Identifier ses motivations profondes, cette « étincelle » initiale qui pousse à l'action, est la première étape pour construire un engagement résilient et authentique.
C'est en se reconnectant à ce « pourquoi » viscéral que l'on peut trouver la force de traverser les moments de doute et de fatigue.
Cette section explore les divers détonateurs de l'action, tels que vécus et partagés par des personnes engagées aux parcours variés.
1.1. L'étincelle initiale : Identifier votre « pourquoi »
Les chemins qui mènent à l'engagement sont multiples, souvent personnels et profondément transformateurs.

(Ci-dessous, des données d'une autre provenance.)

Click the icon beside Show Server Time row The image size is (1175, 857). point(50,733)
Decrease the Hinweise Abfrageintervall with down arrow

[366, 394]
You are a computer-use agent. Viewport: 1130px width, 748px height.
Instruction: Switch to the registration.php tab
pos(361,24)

Ils naissent d'une rencontre entre une sensibilité individuelle et une réalité qui devient intolérable.
• La prise de conscience soudaine : Pour certains, l'engagement naît d'un choc, d'une information qui brise les certitudes.
C'est le cas de l'arboriste-grimpeur Thomas Braille, qui a été « coupé dans ses jambes » en réalisant que l'échéance de l'urgence climatique n'était plus une projection lointaine mais une réalité imminente :
« 20 ans, c'est demain ».
Cette prise de conscience a été catalysée par la peur viscérale pour l'avenir de son fils.

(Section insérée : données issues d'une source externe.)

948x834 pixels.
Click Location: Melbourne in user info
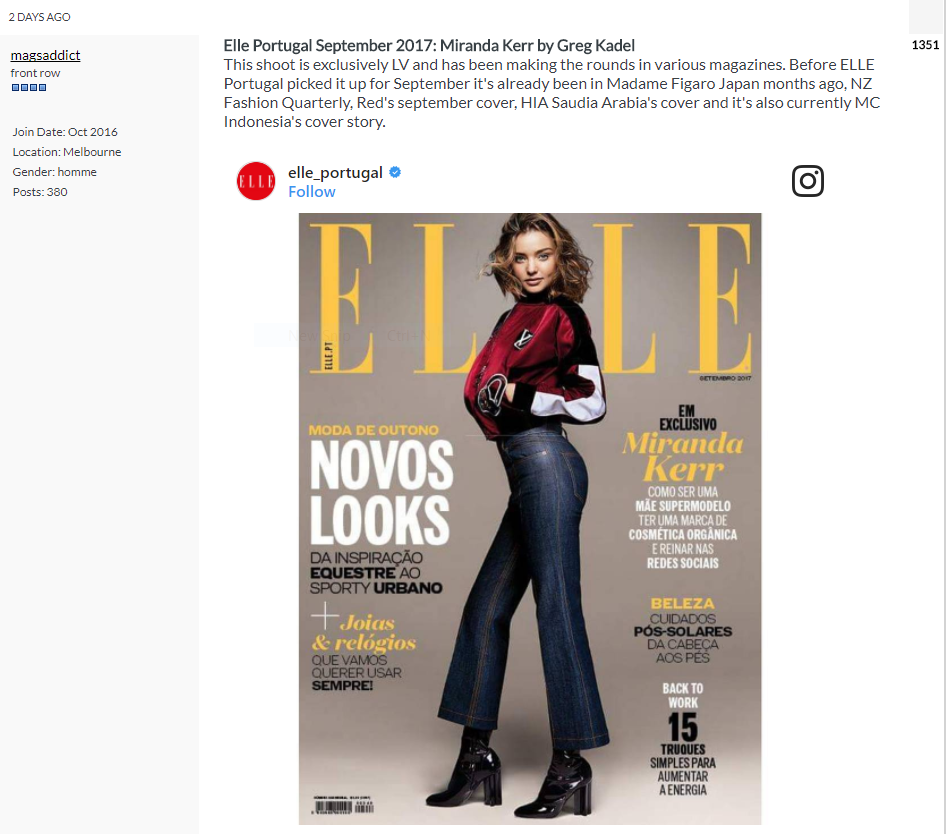(67, 152)
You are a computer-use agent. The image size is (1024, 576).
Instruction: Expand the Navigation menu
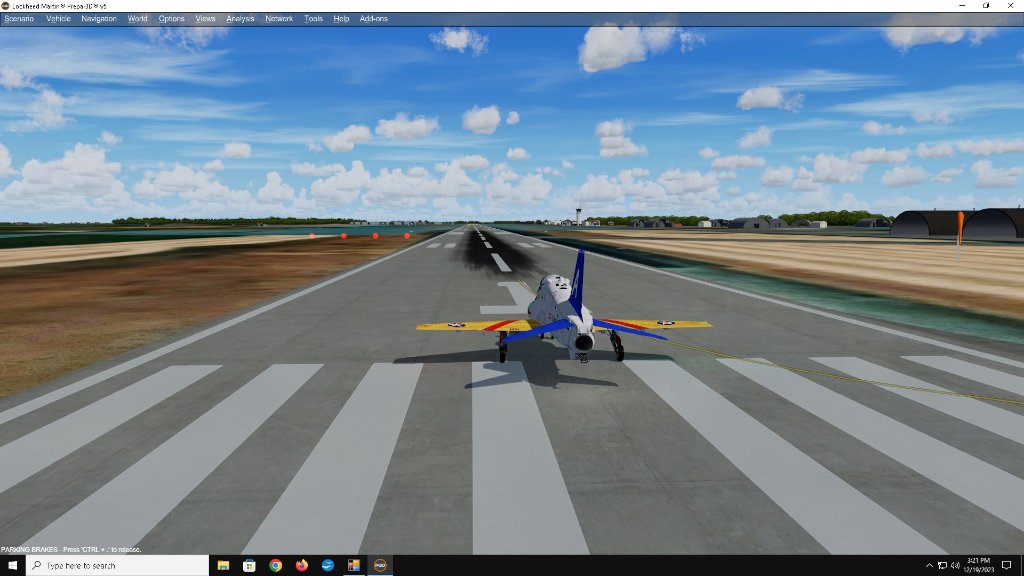click(x=99, y=18)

• Le sentiment d'injustice personnel : L'expérience vécue de l'injustice est un moteur puissant et durable.
Pour la réalisatrice Flore Vasseur, le « foyer de la flamme » se trouve dans une injustice personnelle vécue durant l'enfance.
Cette blessure initiale, bien que longtemps enfouie, est devenue la source d'une quête de réparation et d'une sensibilité aiguë aux injustices du monde.
• La passion confrontée à la réalité : L'engagement peut aussi émerger lorsque la passion d'une vie se heurte à l'inaction et à l'absurdité du système.
L'agroclimatologue Serge Zaka, passionné par la météo depuis l'enfance, a basculé dans un engagement public en constatant les impacts concrets du changement climatique (des végétaux brûlés à 46°C) et l'ignorance des décideurs politiques face à des études qu'ils avaient eux-mêmes commandées.
• La quête de cohérence et la fin de la solitude : Parfois, l'engagement est une flamme qui couvait depuis longtemps mais peinait à trouver un exutoire.
Pour Anaïs Terrien, présidente de La Fresque du Climat, un engagement précoce mais solitaire a trouvé un nouvel élan grâce à un outil lui permettant enfin de structurer le dialogue, de briser l'isolement et d'être comprise dans ses préoccupations.
1.2. Le moteur psychologique de l'action
Selon l'analyse de l'écopsychologue Emmanuel Delrieu, l'engagement n'est pas un simple choix intellectuel, mais une transformation profonde qui répond à des mécanismes psychologiques précis.
1. L'interaction des forces : Pour persévérer, un engagement doit mobiliser une synergie de trois types de forces.
Les forces affectives (ce qui nous touche, la sensibilité à la souffrance du monde), les forces comportementales (la capacité à agir et à persévérer dans la durée) et les forces cognitives (la capacité à analyser et à réconcilier les aspects positifs et négatifs de la lutte).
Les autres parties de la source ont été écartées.